Finances

Tips for Securing a Business Loan

By Jackie Gonzalez |  SBDC Consultant + Business Banker, ABC Bank

"CASH FLOW not REVENUE is KING! In commercial lending the focus is on the cash available to service the debt (cash flow)."

Jackie Gonzalez |  SBDC Consultant + Business Banker, ABC Bank Tweet

Commercial bank lending is based on risk.  The higher the risk the business poses to the lender, the harder it will be to borrow.  The following tips are designed to help you present your best case to a commercial lender and increase the chances of getting the loan your business needs. 

1.     Evaluate the business – In commercial lending there are specific criteria by which your lender will evaluate your business and intangibles that may apply.  View your business through the Lender’s eyes. Know your credit score, is your business profitable, are your customers paying on time,  do you have a good reputation in the community?  Google your business, see what others are saying about you.  This will be one of the first things your lender will do when they start working on your loan request. 

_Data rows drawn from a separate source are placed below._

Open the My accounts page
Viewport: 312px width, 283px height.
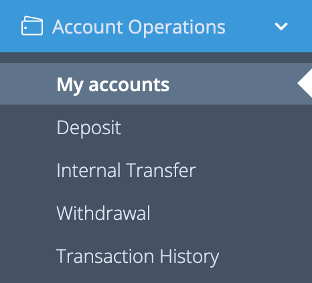[x=156, y=84]
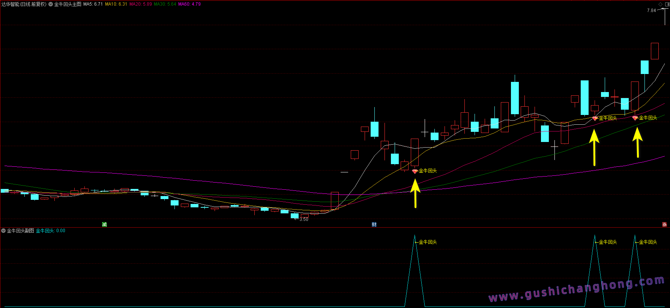Click the third 金牛回头 diamond signal icon
This screenshot has width=670, height=308.
635,118
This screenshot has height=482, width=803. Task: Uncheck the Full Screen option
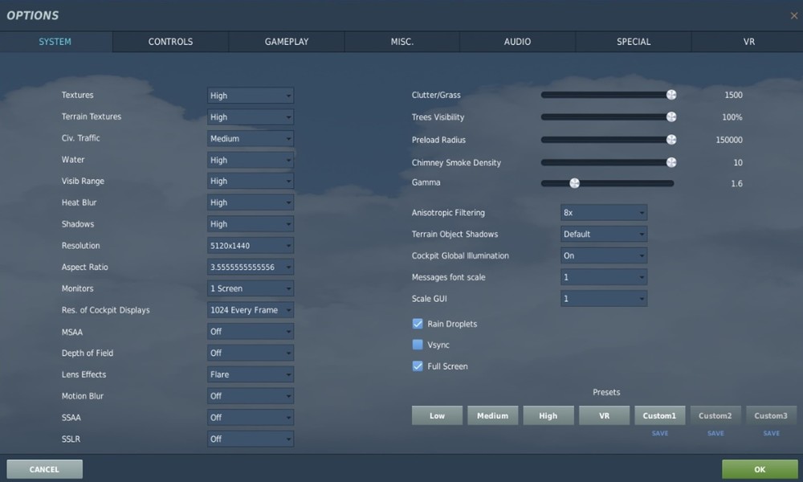(418, 366)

2.      Repair any deficiencies you can —  Knowing what the lender expects and knowing where your business might be lacking will help you repair these deficiencies before applying for a business loan. Explain any seasonality in your business, improve your receivables management, and ensure there are no mistakes on your business and personal credit report.

3.     Make sure financial statements are in order – Make sure your financial statements are complete, correct, and in order.  Include a balance sheet and income statement.  Consider having your accountant review your financial statement to anticipate any issues a lender may raise. Understand what your financial statements say about your company.  No one expects you to be an accountant, but you should be able to explain any significant fluctuations in revenues and expenses.  

4.     Be prepared to specify how much you want to borrow and what you will use the proceeds for – Will the loan be used to purchase new equipment or capital expenditures?  Expansion or hiring? Increase in inventory? Expansion into a new facility?  The lender is required by regulation to ensure that loan proceeds are being used for legal purposes, that’s why they are so nosey!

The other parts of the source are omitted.